I'm confused too, because I thought purgatory was a purification in God's love...



> Are hurricanes evil? Tornadoes? Car crashes? Leaukemia?


Yes, hurricanes are evil. You can see the devil if you look at photographs of them long enough. Same with tornadoes. Car crashes and leaukemia, however, are God sends. Sorry. Please, noone take the above seriously. No, they are not "evil" in the sense that they have bad intentions. They are evil in the sense that they are imperfect. Leaukemia and all cancers are due to improper multiplication of cells due to defective DNA. In this case, stem cells. Do they lack their intended purpose? Yes. What is evil?
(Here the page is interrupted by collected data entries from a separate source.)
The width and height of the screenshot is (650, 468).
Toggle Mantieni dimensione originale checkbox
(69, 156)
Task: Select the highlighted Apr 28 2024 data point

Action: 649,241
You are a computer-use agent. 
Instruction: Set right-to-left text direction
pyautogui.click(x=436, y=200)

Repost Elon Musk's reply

A lack of the intended "perfected" purpose. In this way, leuakemia is a manifestation of evil....a product of imperfection in the world. In Catholicism, it is a product of the "Original Sin", a parable told in Genesis. What the true "original sin" was doesnt matter. Suffice it to say that spiritual and physical imperfections are somehow connected, and that after man rejected God for the first time, nature began to reflect this choice. Before original sin, things work in harmony. Afterwards, there is disharmony in the universe. Wind is not bad. When it destroys human life, it is. Bacteria is not bad. When it lives in your intestines, it helps you to digest food. But the Black Plague is. It is bacteria run amuck. Like humanity's current state.